À Bruxelles, la Commission a indiqué avoir "demandé des clarifications aux autorités américaines". "Si nécessaire, nous répondrons rapidement et de manière décisive pour défendre notre autonomie réglementaire contre des mesures injustifiées", a-t-elle protesté dans un communiqué.

Le Français Thierry Breton, ancien ministre et artisan de la directive européenne sur les services numériques, a été commissaire au Marché intérieur de 2019 à 2024, avec de larges compétences en particulier sur les dossiers numériques et industriels.

Sur X, il a dénoncé un "vent de maccarthysme" aux États-Unis, en référence à la chasse aux sorcières anticommuniste menée par le sénateur américain Joseph McCarthy dans les années 1950.

Pour la diplomatie américaine, la législation européenne confine à la censure.

"Depuis trop longtemps, les idéologues européens mènent des actions concertées pour contraindre les plateformes américaines à sanctionner les opinions américaines auxquelles ils s'opposent", a fustigé mardi le chef de la diplomatie américaine, Marco Rubio, sur X. "L'administration Trump ne tolérera plus ces actes flagrants de censure extraterritoriale", a-t-il ajouté.

Les quatre autres Européens sanctionnés sont des représentants d'ONG luttant contre la désinformation et la haine en ligne au Royaume-Uni et en Allemagne : Imran Ahmed, qui dirige le Center for Countering Digital Hate (CCDH), Clare Melford, à la tête d'un index de la désinformation (Global Disinformation Index, GDI) au Royaume-Uni, ainsi que Anna-Lena von Hodenberg, fondatrice de HateAid, une ONG allemande, et Josephine Ballon, de la même association.

Données fournies =
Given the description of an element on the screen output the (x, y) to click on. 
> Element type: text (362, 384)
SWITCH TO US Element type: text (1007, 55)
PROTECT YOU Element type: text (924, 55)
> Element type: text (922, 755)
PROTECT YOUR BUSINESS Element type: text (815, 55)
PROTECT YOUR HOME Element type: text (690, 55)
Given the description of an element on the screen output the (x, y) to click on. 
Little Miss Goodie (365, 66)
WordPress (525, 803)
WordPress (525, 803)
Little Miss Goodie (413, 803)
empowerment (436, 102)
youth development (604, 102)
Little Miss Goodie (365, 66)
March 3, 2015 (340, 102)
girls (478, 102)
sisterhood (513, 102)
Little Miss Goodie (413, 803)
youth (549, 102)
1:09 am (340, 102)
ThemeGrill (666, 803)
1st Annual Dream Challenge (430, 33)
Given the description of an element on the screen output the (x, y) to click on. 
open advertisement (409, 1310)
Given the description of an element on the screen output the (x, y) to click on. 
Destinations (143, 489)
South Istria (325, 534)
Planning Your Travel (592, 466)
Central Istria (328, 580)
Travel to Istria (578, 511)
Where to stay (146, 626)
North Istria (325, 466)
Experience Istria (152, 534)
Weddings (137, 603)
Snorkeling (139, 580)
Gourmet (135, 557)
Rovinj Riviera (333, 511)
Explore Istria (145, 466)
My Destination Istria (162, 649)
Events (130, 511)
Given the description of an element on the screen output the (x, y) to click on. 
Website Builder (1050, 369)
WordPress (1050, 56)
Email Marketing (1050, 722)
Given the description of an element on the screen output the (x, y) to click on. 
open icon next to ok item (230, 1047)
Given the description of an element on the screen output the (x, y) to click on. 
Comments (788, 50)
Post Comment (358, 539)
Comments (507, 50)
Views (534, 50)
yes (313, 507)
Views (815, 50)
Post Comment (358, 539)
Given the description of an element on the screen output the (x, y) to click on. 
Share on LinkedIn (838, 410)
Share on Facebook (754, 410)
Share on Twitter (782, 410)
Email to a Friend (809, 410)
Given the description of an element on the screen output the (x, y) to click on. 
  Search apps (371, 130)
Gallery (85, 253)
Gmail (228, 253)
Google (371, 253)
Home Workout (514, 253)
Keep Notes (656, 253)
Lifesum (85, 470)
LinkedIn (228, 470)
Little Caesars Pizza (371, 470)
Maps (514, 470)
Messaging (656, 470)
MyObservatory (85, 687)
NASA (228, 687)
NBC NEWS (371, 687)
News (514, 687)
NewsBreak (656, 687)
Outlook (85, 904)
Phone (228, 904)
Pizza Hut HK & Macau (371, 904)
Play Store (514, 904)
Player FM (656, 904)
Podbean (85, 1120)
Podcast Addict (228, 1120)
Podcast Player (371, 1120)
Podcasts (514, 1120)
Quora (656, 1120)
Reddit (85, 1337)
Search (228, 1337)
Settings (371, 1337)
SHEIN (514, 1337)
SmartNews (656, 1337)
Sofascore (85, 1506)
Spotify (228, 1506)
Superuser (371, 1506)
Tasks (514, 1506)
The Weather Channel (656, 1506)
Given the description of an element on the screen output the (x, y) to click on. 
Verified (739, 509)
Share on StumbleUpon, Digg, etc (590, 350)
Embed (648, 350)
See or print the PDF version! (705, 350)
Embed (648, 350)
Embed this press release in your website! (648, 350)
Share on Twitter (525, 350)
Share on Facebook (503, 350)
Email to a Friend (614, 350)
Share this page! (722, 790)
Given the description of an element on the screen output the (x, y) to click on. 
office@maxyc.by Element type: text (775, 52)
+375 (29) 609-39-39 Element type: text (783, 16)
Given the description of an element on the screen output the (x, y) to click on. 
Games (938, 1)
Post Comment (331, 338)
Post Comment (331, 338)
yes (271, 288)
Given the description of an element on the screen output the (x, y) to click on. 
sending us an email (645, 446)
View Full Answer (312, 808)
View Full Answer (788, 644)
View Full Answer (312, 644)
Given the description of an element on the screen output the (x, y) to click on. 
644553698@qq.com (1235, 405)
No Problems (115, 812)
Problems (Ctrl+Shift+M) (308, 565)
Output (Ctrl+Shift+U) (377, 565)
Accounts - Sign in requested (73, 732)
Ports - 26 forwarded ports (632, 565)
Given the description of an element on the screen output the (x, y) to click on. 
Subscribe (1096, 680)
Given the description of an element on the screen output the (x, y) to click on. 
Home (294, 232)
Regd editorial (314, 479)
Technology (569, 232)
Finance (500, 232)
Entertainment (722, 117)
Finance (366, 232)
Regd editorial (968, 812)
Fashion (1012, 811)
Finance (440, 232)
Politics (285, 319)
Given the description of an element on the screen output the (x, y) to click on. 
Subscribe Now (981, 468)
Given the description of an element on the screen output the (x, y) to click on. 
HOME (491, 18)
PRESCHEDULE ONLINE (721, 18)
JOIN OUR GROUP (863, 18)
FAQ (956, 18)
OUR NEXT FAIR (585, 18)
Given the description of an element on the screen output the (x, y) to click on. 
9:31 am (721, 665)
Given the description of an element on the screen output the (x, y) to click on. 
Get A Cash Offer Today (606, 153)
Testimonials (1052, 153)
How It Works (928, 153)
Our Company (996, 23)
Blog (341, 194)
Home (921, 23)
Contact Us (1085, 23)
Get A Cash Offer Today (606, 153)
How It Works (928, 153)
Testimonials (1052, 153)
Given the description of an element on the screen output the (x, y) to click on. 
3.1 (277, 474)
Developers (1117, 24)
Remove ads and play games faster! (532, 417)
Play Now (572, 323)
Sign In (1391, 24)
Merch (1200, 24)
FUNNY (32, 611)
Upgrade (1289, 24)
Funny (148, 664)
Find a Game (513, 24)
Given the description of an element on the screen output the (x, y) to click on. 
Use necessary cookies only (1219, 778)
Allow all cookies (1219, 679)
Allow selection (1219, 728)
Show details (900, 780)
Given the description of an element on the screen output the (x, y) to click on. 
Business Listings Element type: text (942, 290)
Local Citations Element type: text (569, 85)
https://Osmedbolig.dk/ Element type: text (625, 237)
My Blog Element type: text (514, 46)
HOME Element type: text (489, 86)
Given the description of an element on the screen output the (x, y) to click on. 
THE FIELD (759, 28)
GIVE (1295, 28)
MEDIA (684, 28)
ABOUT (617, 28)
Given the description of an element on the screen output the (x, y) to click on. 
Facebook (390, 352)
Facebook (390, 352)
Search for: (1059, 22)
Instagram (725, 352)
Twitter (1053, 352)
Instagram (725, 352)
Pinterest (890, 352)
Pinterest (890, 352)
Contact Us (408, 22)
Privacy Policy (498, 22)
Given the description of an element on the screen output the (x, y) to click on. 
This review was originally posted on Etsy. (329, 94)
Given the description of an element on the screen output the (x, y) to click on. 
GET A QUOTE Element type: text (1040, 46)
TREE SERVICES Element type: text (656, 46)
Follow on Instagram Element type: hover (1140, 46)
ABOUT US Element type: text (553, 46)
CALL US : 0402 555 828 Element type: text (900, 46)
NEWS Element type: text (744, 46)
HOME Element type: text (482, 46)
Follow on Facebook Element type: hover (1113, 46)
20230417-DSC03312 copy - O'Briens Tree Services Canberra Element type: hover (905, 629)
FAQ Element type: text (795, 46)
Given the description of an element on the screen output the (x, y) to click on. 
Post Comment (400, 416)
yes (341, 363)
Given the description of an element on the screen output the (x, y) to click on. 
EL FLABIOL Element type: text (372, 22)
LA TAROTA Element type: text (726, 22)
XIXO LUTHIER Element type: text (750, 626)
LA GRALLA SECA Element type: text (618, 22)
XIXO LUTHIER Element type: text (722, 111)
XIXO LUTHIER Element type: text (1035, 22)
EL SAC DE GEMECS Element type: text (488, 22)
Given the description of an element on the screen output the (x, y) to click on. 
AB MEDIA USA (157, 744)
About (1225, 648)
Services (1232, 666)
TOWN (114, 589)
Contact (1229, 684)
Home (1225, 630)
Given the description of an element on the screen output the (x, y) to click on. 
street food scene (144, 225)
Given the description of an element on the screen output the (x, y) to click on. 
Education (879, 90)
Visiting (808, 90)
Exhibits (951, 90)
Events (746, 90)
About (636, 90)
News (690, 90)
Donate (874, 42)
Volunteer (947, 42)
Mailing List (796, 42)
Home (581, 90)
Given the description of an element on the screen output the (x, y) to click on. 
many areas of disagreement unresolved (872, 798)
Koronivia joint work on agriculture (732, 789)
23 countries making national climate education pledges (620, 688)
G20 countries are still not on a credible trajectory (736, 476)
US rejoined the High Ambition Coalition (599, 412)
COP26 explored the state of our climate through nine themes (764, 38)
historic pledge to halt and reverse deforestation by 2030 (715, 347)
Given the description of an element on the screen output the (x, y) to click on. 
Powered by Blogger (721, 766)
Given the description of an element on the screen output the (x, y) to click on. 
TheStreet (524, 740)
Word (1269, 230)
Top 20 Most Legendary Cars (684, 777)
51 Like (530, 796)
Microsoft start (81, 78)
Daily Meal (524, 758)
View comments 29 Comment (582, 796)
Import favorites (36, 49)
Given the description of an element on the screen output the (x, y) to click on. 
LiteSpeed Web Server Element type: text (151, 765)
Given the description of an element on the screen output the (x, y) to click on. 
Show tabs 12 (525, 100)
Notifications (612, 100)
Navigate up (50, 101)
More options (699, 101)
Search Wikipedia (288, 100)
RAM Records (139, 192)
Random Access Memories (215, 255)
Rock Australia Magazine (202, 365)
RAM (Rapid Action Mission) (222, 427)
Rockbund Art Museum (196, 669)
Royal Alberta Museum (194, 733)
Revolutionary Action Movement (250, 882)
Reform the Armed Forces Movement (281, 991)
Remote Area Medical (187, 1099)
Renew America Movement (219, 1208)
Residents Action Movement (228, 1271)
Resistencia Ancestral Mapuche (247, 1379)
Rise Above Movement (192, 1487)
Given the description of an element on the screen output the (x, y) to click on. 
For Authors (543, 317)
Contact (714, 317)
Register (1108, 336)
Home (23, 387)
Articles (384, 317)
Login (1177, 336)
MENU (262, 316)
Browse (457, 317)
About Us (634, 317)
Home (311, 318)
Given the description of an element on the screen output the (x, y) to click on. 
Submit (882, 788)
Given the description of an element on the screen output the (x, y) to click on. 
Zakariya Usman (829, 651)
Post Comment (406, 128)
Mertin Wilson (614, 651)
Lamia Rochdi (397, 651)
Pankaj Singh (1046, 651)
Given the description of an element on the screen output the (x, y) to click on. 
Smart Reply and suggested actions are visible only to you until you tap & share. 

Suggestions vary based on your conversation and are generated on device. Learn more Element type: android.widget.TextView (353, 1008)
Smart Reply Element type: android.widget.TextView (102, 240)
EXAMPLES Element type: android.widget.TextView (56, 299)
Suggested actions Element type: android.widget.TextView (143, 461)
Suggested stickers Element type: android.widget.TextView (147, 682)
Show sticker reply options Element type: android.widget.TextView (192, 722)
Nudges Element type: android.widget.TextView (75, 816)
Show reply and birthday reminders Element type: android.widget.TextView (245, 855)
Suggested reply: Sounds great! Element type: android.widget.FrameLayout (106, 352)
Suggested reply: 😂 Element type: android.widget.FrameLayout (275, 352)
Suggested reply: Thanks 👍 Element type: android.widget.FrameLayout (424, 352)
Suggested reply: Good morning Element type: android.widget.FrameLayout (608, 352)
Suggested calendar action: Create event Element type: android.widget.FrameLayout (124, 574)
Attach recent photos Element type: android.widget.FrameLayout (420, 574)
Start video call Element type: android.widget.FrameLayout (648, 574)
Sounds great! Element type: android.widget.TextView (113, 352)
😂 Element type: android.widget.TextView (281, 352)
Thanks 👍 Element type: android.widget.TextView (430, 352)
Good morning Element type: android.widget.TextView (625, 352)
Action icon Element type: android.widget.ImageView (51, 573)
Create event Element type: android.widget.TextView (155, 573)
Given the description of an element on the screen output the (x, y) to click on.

Exercices à traiter =
**A.** D'après l'extrait, pendant quelle période Thierry Breton a-t-il été commissaire au Marché intérieur ?
**B.** Reproduisez le passage de l'extrait situé entre "Les quatre autres" et "la même association.", bornes incluses.
**C.** Indiquez si chacune de ces affirmations concorde avec l'extrait, en répondant par oui ou non et en citant les mots décisifs : (i) Marco Rubio s'est exprimé sur X ; (ii) HateAid est une ONG britannique ; (iii) Imran Ahmed dirige le Global Disinformation Index.
Appuyez-vous uniquement sur l'extrait, sans recourir aux lignes.

Réponses =
**A.** De 2019 à 2024.

**B.**
Les quatre autres Européens sanctionnés sont des représentants d'ONG luttant contre la désinformation et la haine en ligne au Royaume-Uni et en Allemagne : Imran Ahmed, qui dirige le Center for Countering Digital Hate (CCDH), Clare Melford, à la tête d'un index de la désinformation (Global Disinformation Index, GDI) au Royaume-Uni, ainsi que Anna-Lena von Hodenberg, fondatrice de HateAid, une ONG allemande, et Josephine Ballon, de la même association.

**C.**
(i) Oui : « a fustigé mardi le chef de la diplomatie américaine, Marco Rubio, sur X ».
(ii) Non : « HateAid, une ONG allemande ».
(iii) Non : « Imran Ahmed, qui dirige le Center for Countering Digital Hate (CCDH) ».